За столом Петя рассказывал, что в районе крупная авария, пострадали люди, и город остался без тепла. Дело непростое, хотя и замешенное на банальном головотяпстве. Он был на удивление спокоен, озабоченный только предстоящей работой, которая неизвестно сколько по времени потребует его отсутствия. Попутно ругал человеческую безалаберность, которую просто ненавидел, поскольку от нее не существует защиты.

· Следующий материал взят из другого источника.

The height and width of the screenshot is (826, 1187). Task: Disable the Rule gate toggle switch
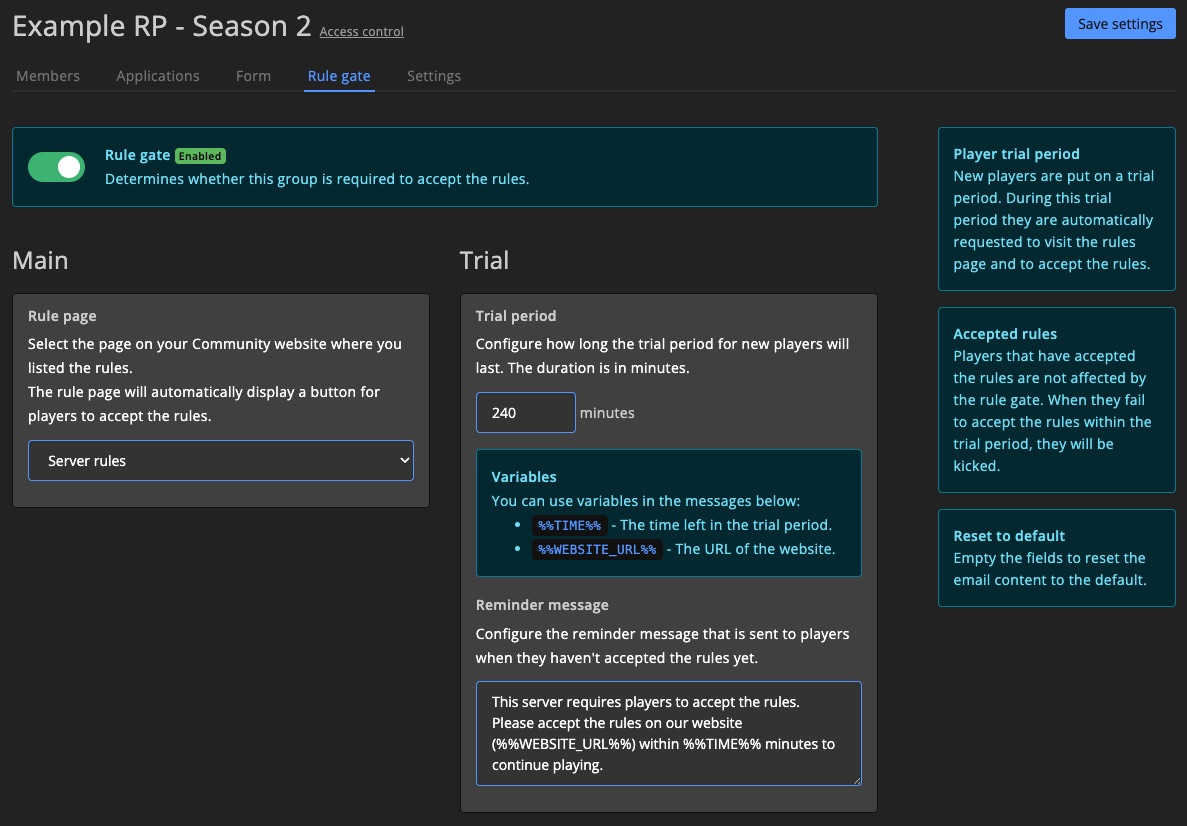pos(56,167)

– Защититься можно от глупости, от недостатка образования – таких людей не возьмут на ответственную работу. – Петя кровожадно кромсал котлету ножом. – От безалаберности защититься нельзя. Вроде как она не совершенное зло, но девяносто восемь процентов несчастий именно от нее…

Вера Николаевна, не вникая, слушала, ее занимала больше свежая царапина на клеенке.

В прихожей, поправляя на муже шарф, она все-таки спросила:

– Петя, ты… Разве ты не ревнуешь?

– К нему? Нет. К нему просто не стоит. – Петя ответил жестко.

В уголках его рта мелькнули твердые складки. Вера Николаевна отметила про себя, что раньше их не было, и еще – что Петя очень неудачно надел кепку: козырек перекосило, что придавало помятость всему его облику. Эта помятость не вязалась никак с твердыми складками в уголках рта.

Когда Петя ушел, ей захотелось есть. Она взяла кефир, печенье, устроилась у телевизора и с удовольствием ощутила, что на некоторое время она одна и что ценность ее одиночества именно в том, что оно временно. Вера Николаевна пила кефир и думала, как ей все-таки повезло с мужем.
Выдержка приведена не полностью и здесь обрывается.